Águeda quedó pensativa.

– ¿Te has saltado muchos orificios? -inquirió.

– Algunos, al principio y también después.

– ¿Y ha habido muchos vacíos?

– Casi todos. Todos.

– Eres un mentiroso -me reconvino.

– Nunca he encontrado nada que mereciese meter el dedo dos veces.

– ¿Nunca has metido el dedo dos veces?

– En alguno que otro. Por desesperación, por debilidad.

Águeda volvió la mirada hacia su hija, imperfecta repetición de sí misma, que se complacía en ser el centro de la fiesta, abriendo regalos, dando y recibiendo besos, agradeciendo a todos su presencia con aquella voz profunda que había servido aceptablemente a los propósitos de nuestra obra de teatro, once años atrás. La voz de Águeda era similar, pero tenía un tono más provocativo. Usándolo, sugirió:

– Ésta es una segunda vez.

– Aunque no tenga que ver con los orificios, sí -admití.

– ¿Es por debilidad o por desesperación?

– Soy débil y estoy desesperado y no te puedo engañar.

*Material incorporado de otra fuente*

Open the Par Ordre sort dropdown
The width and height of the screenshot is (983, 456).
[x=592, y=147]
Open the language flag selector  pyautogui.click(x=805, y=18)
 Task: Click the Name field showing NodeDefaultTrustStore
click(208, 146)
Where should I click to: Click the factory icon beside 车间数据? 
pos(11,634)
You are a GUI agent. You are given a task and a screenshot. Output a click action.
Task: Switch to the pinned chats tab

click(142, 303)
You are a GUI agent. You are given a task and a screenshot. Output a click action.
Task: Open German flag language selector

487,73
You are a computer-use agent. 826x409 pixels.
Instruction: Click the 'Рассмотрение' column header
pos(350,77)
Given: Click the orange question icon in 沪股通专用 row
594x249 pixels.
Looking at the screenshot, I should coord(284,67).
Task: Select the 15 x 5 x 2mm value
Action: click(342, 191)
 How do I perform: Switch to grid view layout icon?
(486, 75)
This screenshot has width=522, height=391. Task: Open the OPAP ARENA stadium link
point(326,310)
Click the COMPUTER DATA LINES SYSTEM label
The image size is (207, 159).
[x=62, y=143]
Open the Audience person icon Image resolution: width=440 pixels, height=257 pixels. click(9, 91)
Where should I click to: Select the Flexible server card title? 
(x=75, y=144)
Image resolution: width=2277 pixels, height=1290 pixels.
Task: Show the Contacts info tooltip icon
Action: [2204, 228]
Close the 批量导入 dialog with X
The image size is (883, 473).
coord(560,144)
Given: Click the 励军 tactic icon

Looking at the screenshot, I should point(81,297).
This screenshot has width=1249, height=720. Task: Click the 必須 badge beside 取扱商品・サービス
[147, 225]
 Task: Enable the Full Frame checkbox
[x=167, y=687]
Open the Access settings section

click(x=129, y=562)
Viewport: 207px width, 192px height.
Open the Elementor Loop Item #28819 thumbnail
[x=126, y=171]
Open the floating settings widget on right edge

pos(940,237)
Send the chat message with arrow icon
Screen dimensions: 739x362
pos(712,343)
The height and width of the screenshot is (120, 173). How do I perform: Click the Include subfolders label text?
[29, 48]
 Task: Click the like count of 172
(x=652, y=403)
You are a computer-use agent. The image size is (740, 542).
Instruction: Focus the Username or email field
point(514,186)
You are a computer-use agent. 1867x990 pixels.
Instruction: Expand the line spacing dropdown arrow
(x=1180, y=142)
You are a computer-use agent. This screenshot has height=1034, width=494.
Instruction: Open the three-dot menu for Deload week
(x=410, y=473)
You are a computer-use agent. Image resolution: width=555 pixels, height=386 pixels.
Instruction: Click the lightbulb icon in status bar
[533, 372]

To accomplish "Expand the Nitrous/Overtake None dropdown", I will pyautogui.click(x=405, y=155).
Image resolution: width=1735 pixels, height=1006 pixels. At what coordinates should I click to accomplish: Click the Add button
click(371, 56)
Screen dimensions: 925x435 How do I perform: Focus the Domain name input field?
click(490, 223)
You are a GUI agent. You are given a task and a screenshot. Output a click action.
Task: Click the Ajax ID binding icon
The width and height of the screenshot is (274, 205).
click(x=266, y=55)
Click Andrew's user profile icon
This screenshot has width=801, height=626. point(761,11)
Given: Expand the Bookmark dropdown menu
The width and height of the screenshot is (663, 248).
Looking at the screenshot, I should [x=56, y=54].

– Me gusta que no lo intentes.

– Aparte de eso…

– Calla.

Águeda subió las escaleras, arrastrándome, con la serena elegancia de las mujeres que se suicidan en las novelas de Raymond Chandler para no hacerse viejas y despreciables. Ella había encontrado otro truco para no envejecer; se había recluido en aquella casa encantada y había esperado mi regreso, dando vueltas a la cadena que llevaba en el cuello con su índice tenaz. Siguiendo, sin querer y sin querer evitarlo, la airosa línea de sus pantorrillas, reparé en el motivo por el que Gloria siempre llevaba pantalones: sus piernas eran más bien gruesas. También en esto la aventajaba aquella feroz muchacha de cuarenta años que me guiaba hacia el escenario de nuestra anterior infracción.

– ¿No vendrá él?

– Ya te dije. Viene de noche.

– Hoy es el cumpleaños de su hija.

– Hoy no es otro día que el de tu vuelta. Lo que ves abajo es una fotografía antigua.

– Tienes razón -asentí, al tiempo que lo entendía.

– Siempre que vengas hará sol, tendremos tiempo, él estará fuera. No temas nada. Témeme sólo a mí. Puedo ser una rata dispuesta a morderte.

– ¿Y cuando estés sola?

Águeda percibió, sin necesidad de que yo lo formulase, qué era lo que me preocupaba.

– No puede hacerme daño. No sabe -aseveró, sacudiéndose el pelo con la mano libre, mientras tiraba de mí por el pasillo de la planta superior.

Desde arriba, desde la ventana de su alcoba, también se veía la fotografía de la fiesta. Ahora estaban todos quietos

y la luz era crepuscular. Entre los rostros en blanco y negro divisé mi propio rostro, esto es, el que lo había sido hacía once años.